Core Concepts
Encouraging innovation in audio-driven machine learning through the provision of specialized datasets and benchmarks.
Abstract
The NeurIPS 2023 Machine Learning for Audio Workshop aims to address the scarcity of specialized audio datasets by providing resources like HUME-PROSODY, HUME-VOCALBURST, MODULATE-SONATA, and MODULATE-STREAM. These datasets offer opportunities for researchers to explore various tasks such as emotion recognition, vocal burst classification, speech generation, and unsupervised audio-driven tasks. The workshop establishes baselines and encourages collaboration to foster innovation in audio-driven machine learning.
Directory:
Introduction:
Unique challenges of working with audio data in machine learning compared to other fields like computer vision.
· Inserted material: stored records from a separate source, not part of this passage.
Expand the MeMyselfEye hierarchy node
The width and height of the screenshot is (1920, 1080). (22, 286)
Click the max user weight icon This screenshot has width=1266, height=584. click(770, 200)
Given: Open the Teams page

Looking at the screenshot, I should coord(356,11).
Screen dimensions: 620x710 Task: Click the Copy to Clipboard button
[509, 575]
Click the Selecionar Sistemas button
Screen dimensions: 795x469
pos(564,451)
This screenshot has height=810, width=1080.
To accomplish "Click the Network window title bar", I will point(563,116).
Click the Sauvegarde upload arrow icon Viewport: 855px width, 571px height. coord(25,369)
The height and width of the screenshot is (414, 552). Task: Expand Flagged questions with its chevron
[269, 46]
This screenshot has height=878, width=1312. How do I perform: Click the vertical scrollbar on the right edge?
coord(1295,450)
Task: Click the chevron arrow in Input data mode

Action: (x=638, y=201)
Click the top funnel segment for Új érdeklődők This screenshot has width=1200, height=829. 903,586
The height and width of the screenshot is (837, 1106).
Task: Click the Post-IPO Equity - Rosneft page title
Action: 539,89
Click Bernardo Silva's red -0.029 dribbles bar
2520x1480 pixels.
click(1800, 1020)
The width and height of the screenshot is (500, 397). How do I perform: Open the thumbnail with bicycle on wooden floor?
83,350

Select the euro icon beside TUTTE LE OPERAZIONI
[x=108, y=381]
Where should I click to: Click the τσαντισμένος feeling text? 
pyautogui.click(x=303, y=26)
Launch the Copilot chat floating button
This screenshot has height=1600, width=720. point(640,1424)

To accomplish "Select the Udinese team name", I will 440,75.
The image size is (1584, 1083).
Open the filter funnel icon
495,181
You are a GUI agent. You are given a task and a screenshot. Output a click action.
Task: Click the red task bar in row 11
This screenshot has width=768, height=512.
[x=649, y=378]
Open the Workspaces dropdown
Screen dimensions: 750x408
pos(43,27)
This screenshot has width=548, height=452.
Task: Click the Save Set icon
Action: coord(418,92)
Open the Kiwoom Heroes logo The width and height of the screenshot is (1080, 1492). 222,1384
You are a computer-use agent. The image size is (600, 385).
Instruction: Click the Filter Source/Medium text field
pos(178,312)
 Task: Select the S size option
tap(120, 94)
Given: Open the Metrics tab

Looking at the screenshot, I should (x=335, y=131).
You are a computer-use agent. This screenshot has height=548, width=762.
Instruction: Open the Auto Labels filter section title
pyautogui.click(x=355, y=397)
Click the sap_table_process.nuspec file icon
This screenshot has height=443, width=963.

Recent renaissance in audio research with a focus on synthesis.
Workshop Audio Datasets:
Overview of datasets provided: HUME-PROSODY, HUME-VOCALBURST, MODULATE-SONATA, and MODULATE-STREAM.
Description of each dataset's content and purpose.
Current Baselines, and Machine Learning Tasks:
Tasks assigned to each dataset: Emotion Share Sub-Challenge, ExVo Multi-Task Learning, ExVo Emotion Generation, ExVo Few-Shot Emotion Recognition.
Initial baseline results for each task presented at the workshop.
Summary and Conclusions:
Efforts made by the workshop to encourage innovation in audio-driven machine learning through specialized datasets and benchmarks.
Stats
"The NeurIPS 2023 Machine Learning for Audio Workshop brings together machine learning (ML) experts from various audio domains."
"There are several valuable audio-driven ML tasks from speech emotion recognition to audio event detection."
"A major limitation with audio is the available data; high-quality data collection is time-consuming and costly."
"To encourage researchers with limited access to large-datasets, the organizers first outline several open-source datasets that are available."
Quotes
"The relative scarcity of prior research and this recent boom serves as the primary motivations behind organizing the 2023 NeurIPS Machine Learning for Audio (MLA) Workshop."
"Despite the availability of such datasets, there still exists a scarcity of openly accessible large-scale datasets particularly tailored for more specialized domains."